TAREFAS PROPOSTAS
• 1. Segundo o texto sobre a economia no pós-pandemia, quantas pessoas saíram do mercado de trabalho do primeiro para o segundo semestre de 2020?
• 2. Dê continuidade ao texto sobre segurança jurídica no pós-pandemia a partir da última frase apresentada.

-------- TEXTO BASE --------

A ruína dos mitos e segurança jurídica no pós-pandemia

Por Pablo A. de Souza e Rodrigo S. Siqueira Júnior

Apesar do sem-número de vidas brasileiras perdidas durante a pandemia da Covid-19, dados econômicos recentemente publicados revelam que também não “salvamos a economia”. Aproximadamente nove milhões de pessoas saíram do mercado de trabalho do primeiro para o segundo semestre do ano de 2020 [1]. A renda do país foi consideravelmente afetada, inclusive em razão da massa de vidas perdidas [2].

O discurso reacionário que responsabilizou as medidas de isolamento pelo impacto econômico sofridos pelo país, desresponsabilizando o governo federal por sua falta de coordenação e dogmatismo econômico, lembra a turba que, no passado, pediu a morte de grandes empresas do país pelo “envolvimento em escândalos de corrupção” [3]. À revelia das alternativas propostas pela comunidade jurídica e econômica hoje e à época [4].

-------- REGISTROS FORNECIDOS --------

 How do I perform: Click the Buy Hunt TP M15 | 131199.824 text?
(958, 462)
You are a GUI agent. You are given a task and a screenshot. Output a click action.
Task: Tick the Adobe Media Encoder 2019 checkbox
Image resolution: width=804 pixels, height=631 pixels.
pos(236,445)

--------

RESPOSTAS
• 1. Aproximadamente nove milhões de pessoas.

• 2.
Embebecidos de irracionalismo e ódio com evidências científicas, os casos da “lava jato” e a política de combate à pandemia exercida pelo governo federal revelam que o país precisa se desfazer de seus mitos, suas histórias de heróis e algozes para retornar à realidade e lidar com os desafios, agora acentuados pela pandemia da Covid-19, com pragmatismo e racionalidade.

A crise sanitária da Covid-19, segundo analistas — agravada pela abordagem desconcertada do governo federal — produziu uma grande mortandade empresarial (aproximadamente 700 mil empresas encerraram suas atividades) [5], com consequente impacto na arrecadação fiscal, endividamento e desemprego.

Impactou as relações contratuais em geral, com pedidos de revisões entre entes privados, reequilíbrio econômico-financeiro com a Administração Pública. Quebras sucessivas de expectativas entre os agentes econômicos que obrigaram constante reorganização e planejamento por parte das empresas, muitas vezes desprovidas de meios para lidar com a variação de oferta e demanda impostas pela pandemia e seus efeitos [6]. Em síntese, o vírus ampliou, riscos, contingências e incertezas, tornando o ambiente mais hostil à atividade econômica e concentrando os mercados.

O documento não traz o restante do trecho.